__Условие задания__
Проверьте, согласуются ли с фрагментом о двух заповедях утверждения ниже; на каждое ответьте «да» или «нет» и точно процитируйте решающие слова фрагмента.
1. Законник спросил Иисуса, какая заповедь в законе наибольшая.
2. Фарисеи ответили, что Христос — сын Авраама.
3. По словам фрагмента, лишь немногие современники строят жизнь ради денег и удовольствий.

::: Фрагмент текста :::

В неделю 15-ю по Пятидесятнице – Мф 22:35–46.

И один из них, законник, искушая Его, спросил, говоря: Учитель! какая наибольшая заповедь в законе? Иисус сказал ему: возлюби Господа Бога твоего всем сердцем твоим и всею душею твоею и всем разумением твоим: сия есть первая и наибольшая заповедь; вторая же подобная ей: возлюби ближнего твоего, как самого себя; на сих двух заповедях утверждается весь закон и пророки. Когда же собрались фарисеи, Иисус спросил их: что вы думаете о Христе? чей Он сын? Говорят Ему: Давидов. Говорит им: как же Давид, по вдохновению, называет Его Господом, когда говорит: сказал Господь Господу моему: седи одесную Меня, доколе положу врагов Твоих в подножие ног Твоих? Итак, если Давид называет Его Господом, как же Он сын ему? И никто не мог отвечать Ему ни слова; и с того дня никто уже не смел спрашивать Его.

Мерой любви к ближнему Господь поставляет любовь человека к себе самому. Поэтому, чтобы выполнить заповедь Спасителя, мы сначала должны понять: как же нам любить себя самих? На первый взгляд, это просто: делать всё, что хочешь. А если сразу не получается делать всё, что хочешь, то надо стремиться к созданию условий для такой жизни. Возможность свободного удовлетворения всех желаний дают деньги. Следовательно, нужно постараться по возможности быстро заработать много денег, а потом жить без забот в свое удовольствие. Логично? Еще бы! Именно так строит или пытается строить свою жизнь большинство наших современников.

Однако несмотря на всю логичность и естественность такого жизненного плана совесть и здравый смысл подсказывают нам, что навряд ли Спаситель имел в виду именно такую любовь к себе. Если бы наша жизнь ограничивалась несколькими десятками лет, проводимыми на этой земле, тогда, вероятно, ничего лучшего и придумать было бы нельзя. Но если мы надеемся войти в Царство Небесное – в таком случае, очевидно, нам придется сместить акценты.

::: Предоставленные записи :::

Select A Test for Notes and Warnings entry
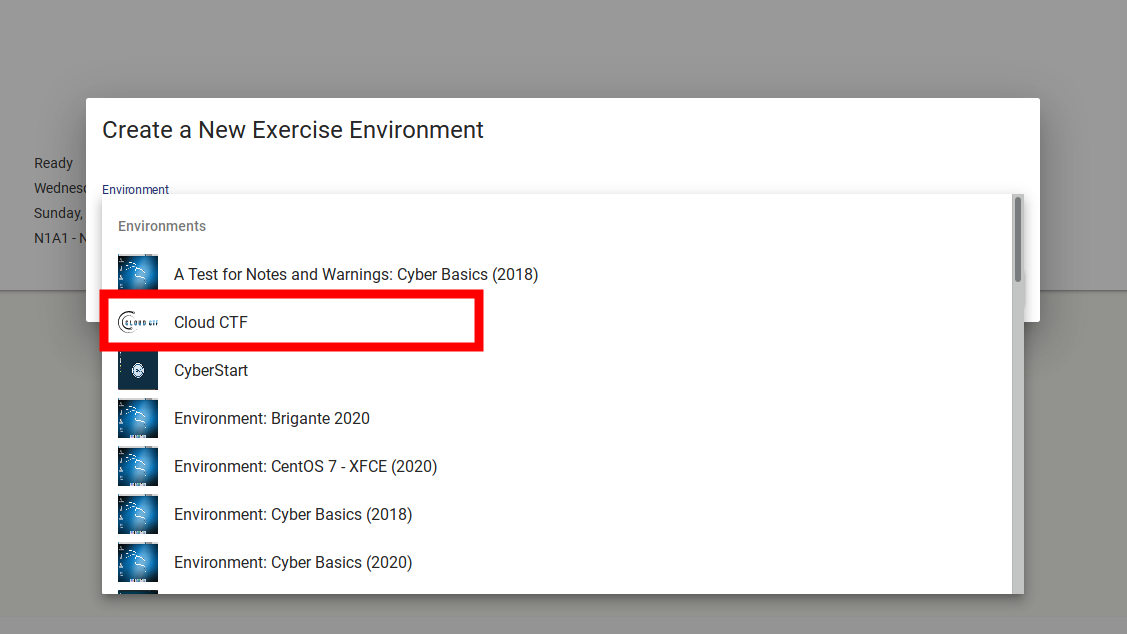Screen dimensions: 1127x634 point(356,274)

:::
::: Предоставленные записи :::

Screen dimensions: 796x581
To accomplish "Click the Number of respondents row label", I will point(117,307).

:::

__Готовый ответ__
1. Да: «Учитель! какая наибольшая заповедь в законе?»
2. Нет: «Говорят Ему: Давидов.»
3. Нет: «Именно так строит или пытается строить свою жизнь большинство наших современников.»